#### Assignment
Transcribe the listing below only from the line with "This screenshot has height=909, width=995." up to and including the line with "The width and height of the screenshot is (960, 708).".

>>>

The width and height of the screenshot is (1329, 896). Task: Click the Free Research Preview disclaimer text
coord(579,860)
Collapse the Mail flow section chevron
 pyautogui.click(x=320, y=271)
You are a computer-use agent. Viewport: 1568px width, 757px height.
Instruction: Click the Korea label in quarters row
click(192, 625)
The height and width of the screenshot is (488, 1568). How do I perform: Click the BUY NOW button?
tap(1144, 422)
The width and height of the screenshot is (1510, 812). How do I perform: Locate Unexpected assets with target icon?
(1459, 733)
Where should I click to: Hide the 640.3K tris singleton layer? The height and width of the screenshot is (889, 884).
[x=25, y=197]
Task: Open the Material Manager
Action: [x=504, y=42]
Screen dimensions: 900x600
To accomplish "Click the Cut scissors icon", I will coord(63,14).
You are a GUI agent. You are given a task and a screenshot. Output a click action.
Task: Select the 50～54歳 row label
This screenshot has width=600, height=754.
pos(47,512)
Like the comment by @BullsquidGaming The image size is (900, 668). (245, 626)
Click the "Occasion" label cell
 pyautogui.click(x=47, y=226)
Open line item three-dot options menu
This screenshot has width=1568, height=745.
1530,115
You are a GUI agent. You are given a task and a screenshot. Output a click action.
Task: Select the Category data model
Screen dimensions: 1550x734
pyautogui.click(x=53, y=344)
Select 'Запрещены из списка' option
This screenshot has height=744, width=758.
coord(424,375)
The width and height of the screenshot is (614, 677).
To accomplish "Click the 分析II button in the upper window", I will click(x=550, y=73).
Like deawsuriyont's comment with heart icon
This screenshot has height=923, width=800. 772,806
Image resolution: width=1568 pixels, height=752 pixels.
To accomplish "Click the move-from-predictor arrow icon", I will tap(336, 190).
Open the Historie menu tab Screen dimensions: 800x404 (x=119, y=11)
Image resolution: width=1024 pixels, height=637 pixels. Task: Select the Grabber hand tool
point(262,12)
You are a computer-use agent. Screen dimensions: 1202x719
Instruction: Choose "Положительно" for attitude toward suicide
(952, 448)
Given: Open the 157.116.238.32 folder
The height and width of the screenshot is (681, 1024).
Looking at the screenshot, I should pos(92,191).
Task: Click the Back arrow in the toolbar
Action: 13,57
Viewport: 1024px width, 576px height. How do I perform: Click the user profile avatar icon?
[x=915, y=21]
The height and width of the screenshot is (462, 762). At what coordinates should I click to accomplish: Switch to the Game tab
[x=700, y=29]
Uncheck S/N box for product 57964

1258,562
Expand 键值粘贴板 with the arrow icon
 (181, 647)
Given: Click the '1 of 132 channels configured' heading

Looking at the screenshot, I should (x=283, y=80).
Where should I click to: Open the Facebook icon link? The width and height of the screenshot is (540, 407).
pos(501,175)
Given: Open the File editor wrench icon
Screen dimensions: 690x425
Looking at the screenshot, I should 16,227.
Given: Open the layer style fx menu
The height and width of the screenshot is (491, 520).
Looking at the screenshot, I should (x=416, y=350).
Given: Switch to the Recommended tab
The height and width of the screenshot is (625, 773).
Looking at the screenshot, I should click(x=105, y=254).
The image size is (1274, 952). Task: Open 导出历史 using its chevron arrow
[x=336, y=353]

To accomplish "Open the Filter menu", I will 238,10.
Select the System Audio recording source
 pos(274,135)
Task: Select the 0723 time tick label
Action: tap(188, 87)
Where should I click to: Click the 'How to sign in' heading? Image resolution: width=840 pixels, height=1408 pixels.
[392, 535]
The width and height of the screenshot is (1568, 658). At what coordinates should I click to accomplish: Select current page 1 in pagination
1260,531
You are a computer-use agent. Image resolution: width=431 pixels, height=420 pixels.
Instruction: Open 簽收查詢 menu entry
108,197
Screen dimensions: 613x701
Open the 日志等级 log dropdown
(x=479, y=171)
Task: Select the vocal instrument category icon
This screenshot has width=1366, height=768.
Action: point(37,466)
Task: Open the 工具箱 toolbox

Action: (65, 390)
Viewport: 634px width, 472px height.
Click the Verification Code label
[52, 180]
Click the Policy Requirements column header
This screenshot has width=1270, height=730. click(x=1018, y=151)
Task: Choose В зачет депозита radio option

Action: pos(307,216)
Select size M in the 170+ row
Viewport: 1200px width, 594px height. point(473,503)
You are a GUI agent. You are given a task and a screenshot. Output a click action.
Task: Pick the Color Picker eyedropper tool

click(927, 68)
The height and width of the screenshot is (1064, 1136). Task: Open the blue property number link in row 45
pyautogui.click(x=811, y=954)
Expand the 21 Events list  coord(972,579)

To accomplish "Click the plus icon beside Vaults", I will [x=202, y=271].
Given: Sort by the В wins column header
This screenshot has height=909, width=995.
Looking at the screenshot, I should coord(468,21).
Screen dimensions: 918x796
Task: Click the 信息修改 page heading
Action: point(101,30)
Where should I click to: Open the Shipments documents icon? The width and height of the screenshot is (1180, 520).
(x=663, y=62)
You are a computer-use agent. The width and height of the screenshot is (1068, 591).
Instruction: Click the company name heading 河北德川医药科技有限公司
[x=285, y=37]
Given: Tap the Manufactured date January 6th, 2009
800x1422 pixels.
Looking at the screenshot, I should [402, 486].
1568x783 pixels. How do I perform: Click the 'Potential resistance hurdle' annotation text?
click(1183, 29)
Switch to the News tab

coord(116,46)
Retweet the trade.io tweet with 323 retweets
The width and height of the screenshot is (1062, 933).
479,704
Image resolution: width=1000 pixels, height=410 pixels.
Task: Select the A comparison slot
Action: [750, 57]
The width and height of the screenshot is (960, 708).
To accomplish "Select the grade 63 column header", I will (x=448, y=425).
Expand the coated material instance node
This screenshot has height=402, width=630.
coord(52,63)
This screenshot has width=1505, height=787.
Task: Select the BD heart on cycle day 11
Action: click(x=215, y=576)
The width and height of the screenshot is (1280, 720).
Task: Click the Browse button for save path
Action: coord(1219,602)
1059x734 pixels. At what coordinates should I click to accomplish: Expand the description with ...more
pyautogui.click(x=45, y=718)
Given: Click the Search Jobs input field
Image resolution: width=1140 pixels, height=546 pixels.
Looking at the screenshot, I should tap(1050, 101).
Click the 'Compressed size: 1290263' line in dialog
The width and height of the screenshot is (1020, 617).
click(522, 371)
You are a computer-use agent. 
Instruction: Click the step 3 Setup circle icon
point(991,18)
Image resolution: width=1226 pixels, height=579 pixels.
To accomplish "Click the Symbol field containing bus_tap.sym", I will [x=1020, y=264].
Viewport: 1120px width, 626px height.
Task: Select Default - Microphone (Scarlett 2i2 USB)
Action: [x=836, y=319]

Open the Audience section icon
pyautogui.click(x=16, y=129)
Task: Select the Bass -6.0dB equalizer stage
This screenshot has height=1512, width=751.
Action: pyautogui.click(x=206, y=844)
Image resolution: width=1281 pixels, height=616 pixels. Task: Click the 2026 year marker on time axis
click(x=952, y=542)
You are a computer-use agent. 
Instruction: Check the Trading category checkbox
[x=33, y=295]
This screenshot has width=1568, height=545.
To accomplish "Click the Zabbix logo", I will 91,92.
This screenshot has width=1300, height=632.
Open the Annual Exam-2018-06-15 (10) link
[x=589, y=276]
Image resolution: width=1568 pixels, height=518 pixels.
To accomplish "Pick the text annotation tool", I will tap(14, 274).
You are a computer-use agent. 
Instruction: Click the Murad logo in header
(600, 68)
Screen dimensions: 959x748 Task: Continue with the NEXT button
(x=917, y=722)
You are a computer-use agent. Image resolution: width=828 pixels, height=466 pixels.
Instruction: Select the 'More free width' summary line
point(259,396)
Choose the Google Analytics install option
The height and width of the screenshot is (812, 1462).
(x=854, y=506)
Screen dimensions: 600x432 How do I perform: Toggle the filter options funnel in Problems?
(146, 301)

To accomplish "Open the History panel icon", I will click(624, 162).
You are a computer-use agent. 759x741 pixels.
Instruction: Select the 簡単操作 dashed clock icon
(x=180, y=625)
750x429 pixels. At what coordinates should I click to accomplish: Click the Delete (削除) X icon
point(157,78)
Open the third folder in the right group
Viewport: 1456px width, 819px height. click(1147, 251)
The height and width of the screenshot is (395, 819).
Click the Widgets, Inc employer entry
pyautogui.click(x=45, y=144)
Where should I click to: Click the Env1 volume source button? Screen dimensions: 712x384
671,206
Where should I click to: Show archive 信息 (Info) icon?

<<<

#### Response to this task
This screenshot has height=909, width=995.
Looking at the screenshot, I should coord(468,21).
Screen dimensions: 918x796
Task: Click the 信息修改 page heading
Action: point(101,30)
Where should I click to: Open the Shipments documents icon? The width and height of the screenshot is (1180, 520).
(x=663, y=62)
You are a computer-use agent. The width and height of the screenshot is (1068, 591).
Instruction: Click the company name heading 河北德川医药科技有限公司
[x=285, y=37]
Given: Tap the Manufactured date January 6th, 2009
800x1422 pixels.
Looking at the screenshot, I should [402, 486].
1568x783 pixels. How do I perform: Click the 'Potential resistance hurdle' annotation text?
click(1183, 29)
Switch to the News tab

coord(116,46)
Retweet the trade.io tweet with 323 retweets
The width and height of the screenshot is (1062, 933).
479,704
Image resolution: width=1000 pixels, height=410 pixels.
Task: Select the A comparison slot
Action: [750, 57]
The width and height of the screenshot is (960, 708).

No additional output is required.